* [Work order]:
Only an exact, line-for-line copy of the data will serve as the answer.

═════ Records for the task ═════

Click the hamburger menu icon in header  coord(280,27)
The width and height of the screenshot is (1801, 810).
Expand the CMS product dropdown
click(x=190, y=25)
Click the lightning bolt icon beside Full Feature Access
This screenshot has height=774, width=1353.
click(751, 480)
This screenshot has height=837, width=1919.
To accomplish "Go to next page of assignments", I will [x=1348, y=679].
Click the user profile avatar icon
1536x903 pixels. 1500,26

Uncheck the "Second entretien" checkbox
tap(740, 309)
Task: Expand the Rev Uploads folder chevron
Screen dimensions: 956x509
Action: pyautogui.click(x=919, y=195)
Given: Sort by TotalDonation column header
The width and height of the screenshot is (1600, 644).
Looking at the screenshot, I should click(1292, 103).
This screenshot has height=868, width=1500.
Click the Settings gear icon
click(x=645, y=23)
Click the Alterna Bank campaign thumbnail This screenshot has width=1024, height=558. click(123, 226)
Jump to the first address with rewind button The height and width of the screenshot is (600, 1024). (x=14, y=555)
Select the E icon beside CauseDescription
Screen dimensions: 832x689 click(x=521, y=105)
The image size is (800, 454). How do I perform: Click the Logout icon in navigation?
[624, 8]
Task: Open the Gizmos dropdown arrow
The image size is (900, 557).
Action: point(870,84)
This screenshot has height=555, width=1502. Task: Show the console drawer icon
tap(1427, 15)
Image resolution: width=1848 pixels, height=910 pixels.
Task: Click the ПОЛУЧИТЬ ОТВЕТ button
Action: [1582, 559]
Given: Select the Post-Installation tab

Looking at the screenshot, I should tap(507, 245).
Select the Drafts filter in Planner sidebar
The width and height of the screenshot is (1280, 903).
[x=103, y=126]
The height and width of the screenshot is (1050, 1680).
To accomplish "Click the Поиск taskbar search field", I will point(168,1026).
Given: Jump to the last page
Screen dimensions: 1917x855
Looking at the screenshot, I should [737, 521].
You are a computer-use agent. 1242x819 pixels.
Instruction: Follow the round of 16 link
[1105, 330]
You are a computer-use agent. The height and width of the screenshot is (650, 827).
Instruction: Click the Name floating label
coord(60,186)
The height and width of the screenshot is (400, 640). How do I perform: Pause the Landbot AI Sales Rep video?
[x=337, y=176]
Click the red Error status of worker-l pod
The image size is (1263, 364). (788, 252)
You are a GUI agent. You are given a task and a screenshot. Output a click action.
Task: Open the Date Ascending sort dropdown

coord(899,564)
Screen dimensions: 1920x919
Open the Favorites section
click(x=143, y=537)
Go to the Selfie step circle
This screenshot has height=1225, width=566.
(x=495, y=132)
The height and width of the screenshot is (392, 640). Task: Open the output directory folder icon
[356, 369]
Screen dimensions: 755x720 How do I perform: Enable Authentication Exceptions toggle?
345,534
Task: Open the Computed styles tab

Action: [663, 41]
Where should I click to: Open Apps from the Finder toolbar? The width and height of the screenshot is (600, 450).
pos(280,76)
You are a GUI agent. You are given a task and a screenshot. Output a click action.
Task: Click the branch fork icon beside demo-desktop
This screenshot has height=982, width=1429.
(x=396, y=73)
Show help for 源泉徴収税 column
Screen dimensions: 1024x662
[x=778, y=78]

═════

* [Completed task]:
Click the hamburger menu icon in header  coord(280,27)
The width and height of the screenshot is (1801, 810).
Expand the CMS product dropdown
click(x=190, y=25)
Click the lightning bolt icon beside Full Feature Access
This screenshot has height=774, width=1353.
click(751, 480)
This screenshot has height=837, width=1919.
To accomplish "Go to next page of assignments", I will [x=1348, y=679].
Click the user profile avatar icon
1536x903 pixels. 1500,26

Uncheck the "Second entretien" checkbox
tap(740, 309)
Task: Expand the Rev Uploads folder chevron
Screen dimensions: 956x509
Action: pyautogui.click(x=919, y=195)
Given: Sort by TotalDonation column header
The width and height of the screenshot is (1600, 644).
Looking at the screenshot, I should click(1292, 103).
This screenshot has height=868, width=1500.
Click the Settings gear icon
click(x=645, y=23)
Click the Alterna Bank campaign thumbnail This screenshot has width=1024, height=558. click(123, 226)
Jump to the first address with rewind button The height and width of the screenshot is (600, 1024). (x=14, y=555)
Select the E icon beside CauseDescription
Screen dimensions: 832x689 click(x=521, y=105)
The image size is (800, 454). How do I perform: Click the Logout icon in navigation?
[624, 8]
Task: Open the Gizmos dropdown arrow
The image size is (900, 557).
Action: point(870,84)
This screenshot has height=555, width=1502. Task: Show the console drawer icon
tap(1427, 15)
Image resolution: width=1848 pixels, height=910 pixels.
Task: Click the ПОЛУЧИТЬ ОТВЕТ button
Action: [1582, 559]
Given: Select the Post-Installation tab

Looking at the screenshot, I should tap(507, 245).
Select the Drafts filter in Planner sidebar
The width and height of the screenshot is (1280, 903).
[x=103, y=126]
The height and width of the screenshot is (1050, 1680).
To accomplish "Click the Поиск taskbar search field", I will point(168,1026).
Given: Jump to the last page
Screen dimensions: 1917x855
Looking at the screenshot, I should [737, 521].
You are a computer-use agent. 1242x819 pixels.
Instruction: Follow the round of 16 link
[1105, 330]
You are a computer-use agent. The height and width of the screenshot is (650, 827).
Instruction: Click the Name floating label
coord(60,186)
The height and width of the screenshot is (400, 640). How do I perform: Pause the Landbot AI Sales Rep video?
[x=337, y=176]
Click the red Error status of worker-l pod
The image size is (1263, 364). (788, 252)
You are a GUI agent. You are given a task and a screenshot. Output a click action.
Task: Open the Date Ascending sort dropdown

coord(899,564)
Screen dimensions: 1920x919
Open the Favorites section
click(x=143, y=537)
Go to the Selfie step circle
This screenshot has height=1225, width=566.
(x=495, y=132)
The height and width of the screenshot is (392, 640). Task: Open the output directory folder icon
[356, 369]
Screen dimensions: 755x720 How do I perform: Enable Authentication Exceptions toggle?
345,534
Task: Open the Computed styles tab

Action: [663, 41]
Where should I click to: Open Apps from the Finder toolbar? The width and height of the screenshot is (600, 450).
pos(280,76)
You are a GUI agent. You are given a task and a screenshot. Output a click action.
Task: Click the branch fork icon beside demo-desktop
This screenshot has height=982, width=1429.
(x=396, y=73)
Show help for 源泉徴収税 column
Screen dimensions: 1024x662
[x=778, y=78]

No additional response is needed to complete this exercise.